CIDR has been promoting Value Chain Financing [1] (VCF) under its East Africa Programme since 2003. First experience took place in Tanzania, with paprika and onions. In the case of Paprika, CIDR has tested a microfinance group loan which is partially guaranteed by a triparty agreement signed between a MFI, rural smallholders and a TMSP (Technical and Marketing Service Provider). Repayment rates proved very high and have generated better returns for the MFIs since the guarantee provided by the contract allowed farmers to receive larger loan amounts.

Therefore, after the successful implementation of such financial product, CIDR has engaged a full time expert, Mark Owusuansah, to identify new opportunities and support our partners in the region to roll out the concept to other crops in Tanzania, Kenya and Ethiopia. In 2008 a survey was conducted in 5 Regions in Tanzania, and in 2009, Mark has conducted studies in both Kenya and Ethiopia. At this point on time, we are fine-tuning the products that are to be launched in Kenya (dairy and banana), where our local partner has just hired a person to start this new business line and in Ethiopia for Black cumin. In both countries we are negotiating triparty contracts with TMSP.

This document is a summary of the contribution of the Regional Value Chain Coordinator for East Africa programme to the Value Chain Finance workshop conducted by CIDR’s MECE department in full (Head Office and Field Experts) in September 2009.


This document can be of interest to anyone that wants to have a rapid overview of what Value Chain Finance is and have a glance at the VCF products that CIDR is promoting in Kenya and Ethiopia during the second phase of the programme.

It can also help Microfinance experts that want to conduct studies to implement Value Chain Finance Products because it explains the processes followed by the East Africa team, the kind of information that has been collected and analysed and the tools used to analyse the profitability of the value chains. It sets the pattern for conducting a VCF study and how the subsequent report could be designed.
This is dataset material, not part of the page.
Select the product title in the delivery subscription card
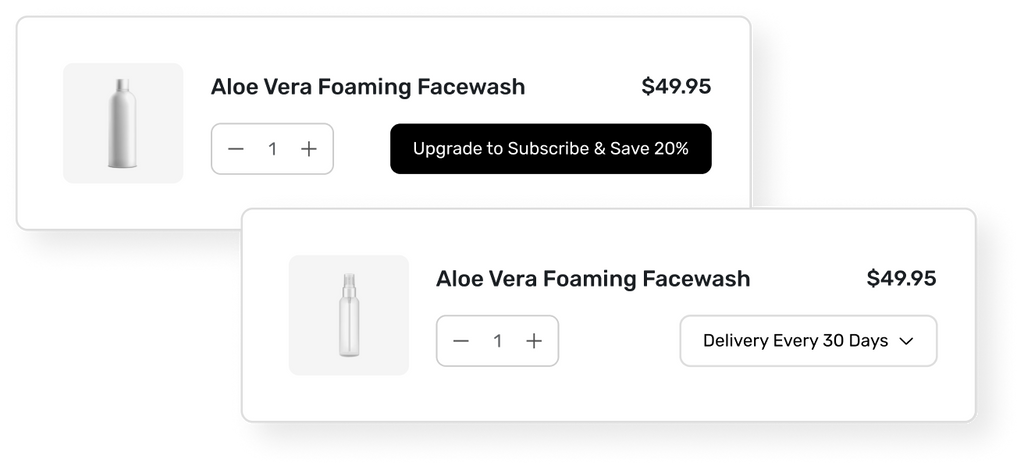592,279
The tools in the spreadsheets attached require only direct input of data into the parameter tables and the various analyses will be run for them. However, these tools shall need fine-tuning for different other types of crops.

Executive summary

The paper presents a summary of the analytical results of the studies performed in Kenya for dairy and banana and in Ethiopia for black cumin. It includes highlights of the VCF products designed and the kind of economical analysis performed. It finally outlines the processes, and methodologies followed and the excel tools developed to perform profitability analysis of the value chains.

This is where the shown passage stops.